§ Text block
————————

# Red spots on my tank.



## jrtiberius

Hello,
Has anyone seen this before? I have red splotches on my tank. I am assuming it is red algae, but I'm looking for confirmation.


----------



## wayfarer

Yeah. That's a red algae. They are iridescent when not soaked in water. I saw a red algae inside my aquarium, 2 months ago. My mother told me that they might shock my fishes. Algae grows in fish waste. But actually, they are harmless. You just need to eliminate them because too much fish waste might harm the fishes. So, Just a tip: Remove them as soon as possible.


----------



## snail

Wow, that's actually pretty, I thought I'd had every type of algae going but never saw one like that, looks like it belongs in salt water. The biggest problem with algae is if it's too happy it can take over and cover ever thing in your tank. Most algae is caused by too much light or nutrients and can be gotten rid of by cutting back on light and stepping up tank maintenance.


----------



## jrtiberius

wayfarer said:


> Yeah. That's a red algae. Just a tip: Remove them as soon as possible.


Cool, Thanks for the advice, I took a scrubber pad and removed all the visible spots. The tank had been empty since Oscara died and I think I got lackadaisical about shutting off the light.


----------



## T33

Hello there, I'm not sure if this post is still active but I've got the exact same red spots in my tank as well. They seem to have started at the gravel level and growing up the glass. They are very hard to scrub off if you leave them for a while. I notice you're saying it is red algae. The other thing I've noticed is that i'm finding this same red stuff in my bathroom area around the sink drain and also in my shower. Is this stuff harmful to people, does it have a name that I could look up? My apartment does not have any ventilation in the bathroom and I find i have to spray and scrub my bathroom area almost every 3 days, which is normal but this red stuff keep showing up. Is it something in the air that when wet causes this how do I rid this?


----------



## [email protected]

You are going to die.


----------

————————

§ Raw data

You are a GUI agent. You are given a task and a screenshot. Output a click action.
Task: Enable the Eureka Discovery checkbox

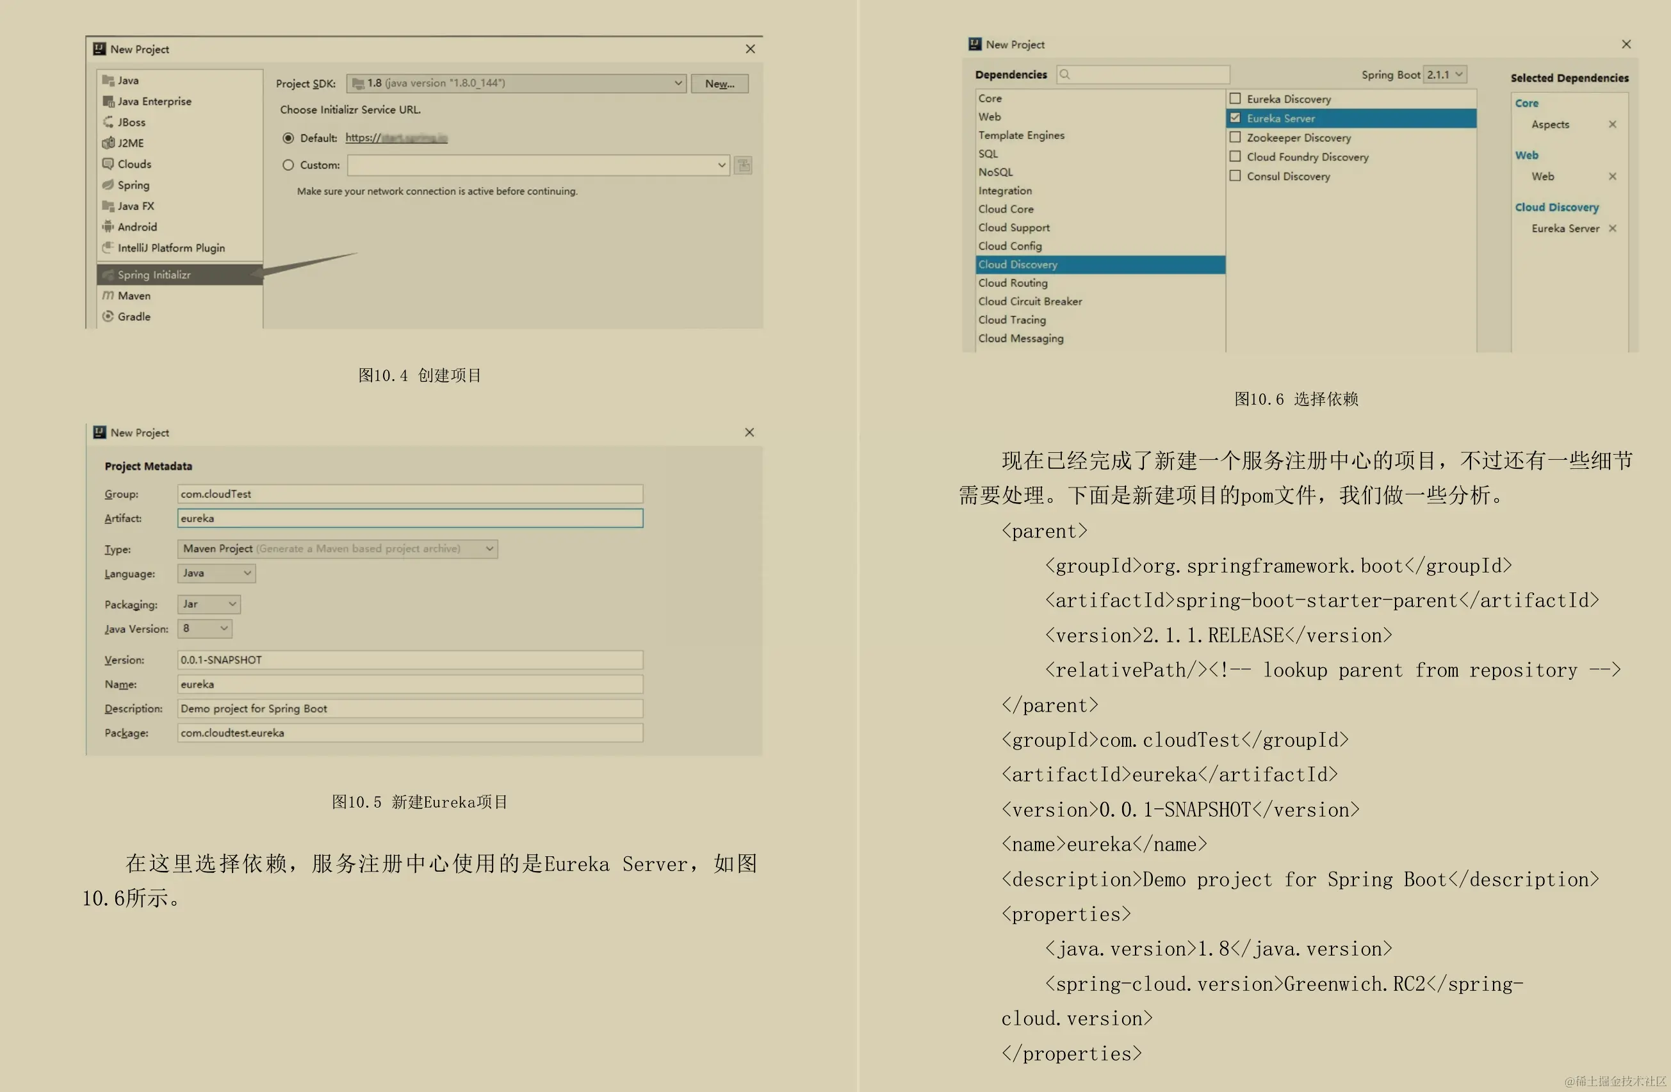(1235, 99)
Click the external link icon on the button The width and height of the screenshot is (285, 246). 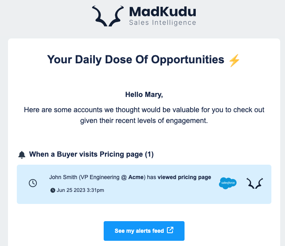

————————

§ Exercise aim
Set down everything in the red-spots forum thread from "# Red spots" down to "looking for confirmation.", copied word for word.

§ Reply to the exercise
# Red spots on my tank.



## jrtiberius

Hello,
Has anyone seen this before? I have red splotches on my tank. I am assuming it is red algae, but I'm looking for confirmation.